**The exercise**: Copy out every line of the material below word for word, and leave the pictures out of your answer.

**The records**:

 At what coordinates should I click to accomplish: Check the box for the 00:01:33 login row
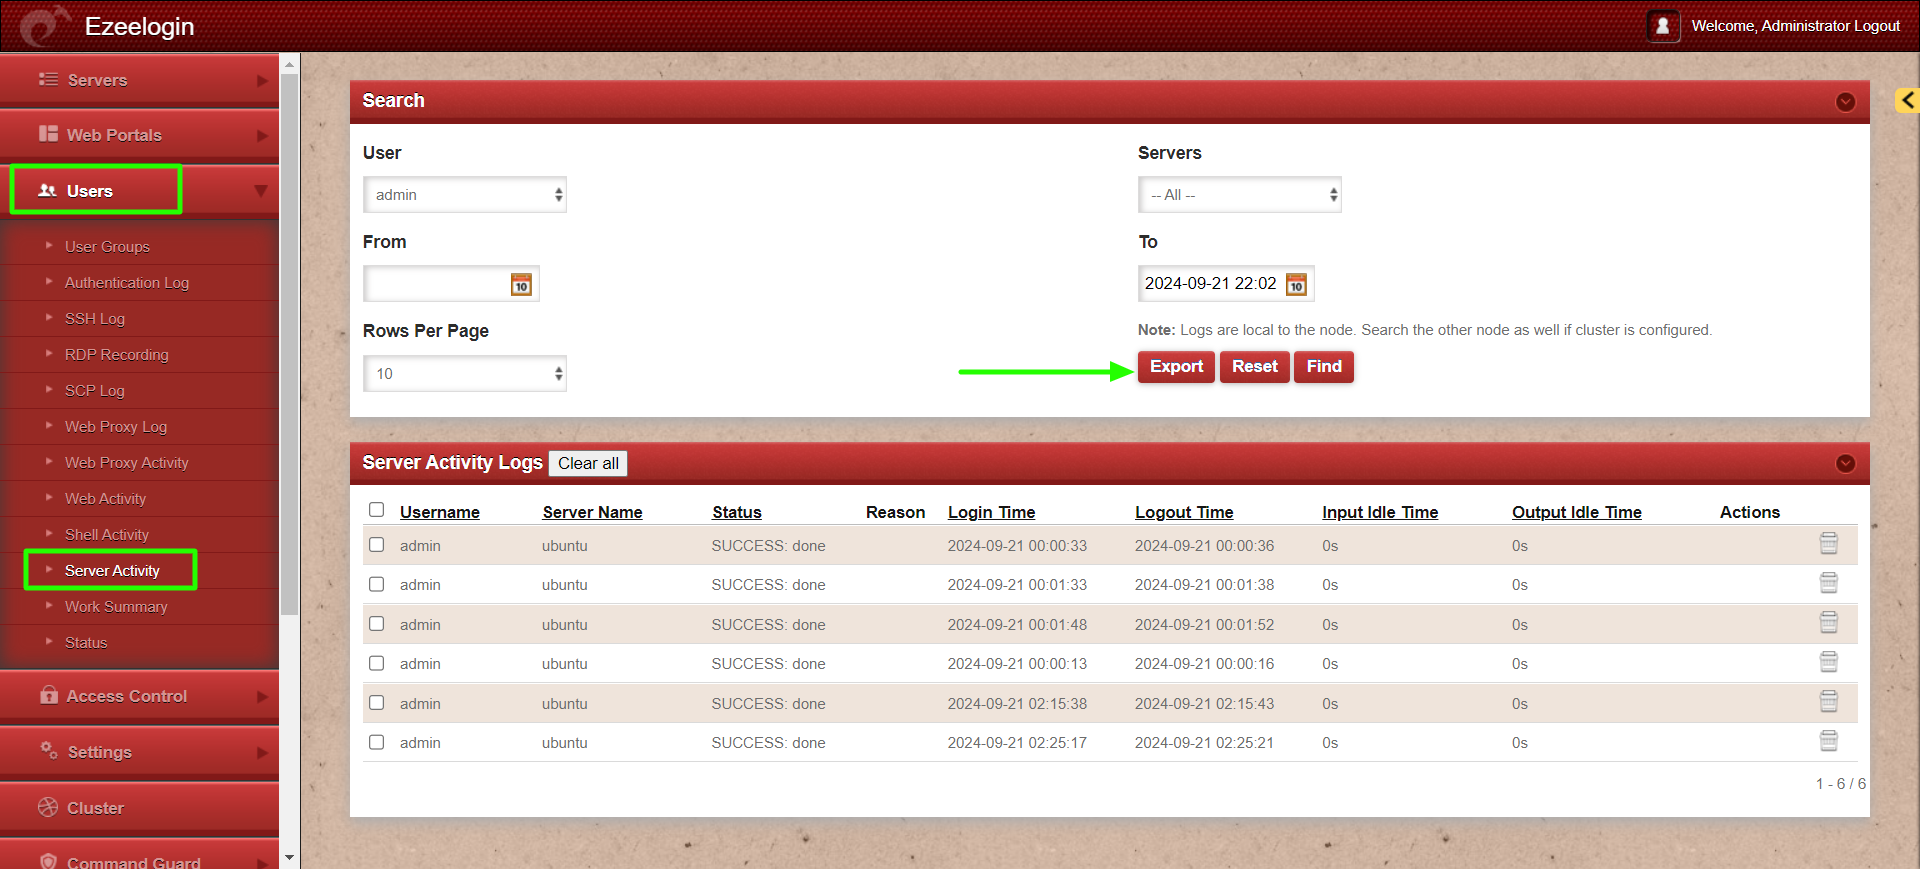coord(377,584)
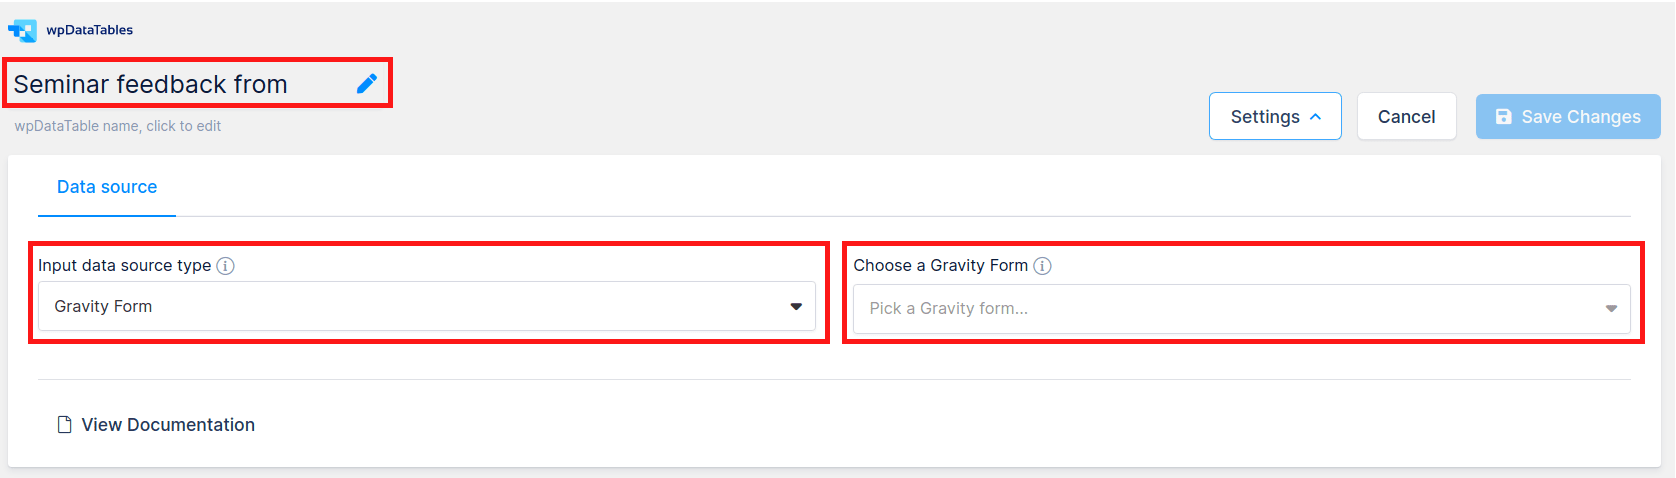Click info icon beside Input data source type
1676x478 pixels.
[226, 266]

**The output**:
 At what coordinates should I click to accomplish: Check the box for the 00:01:33 login row
coord(377,584)
Click info icon beside Input data source type
1676x478 pixels.
[226, 266]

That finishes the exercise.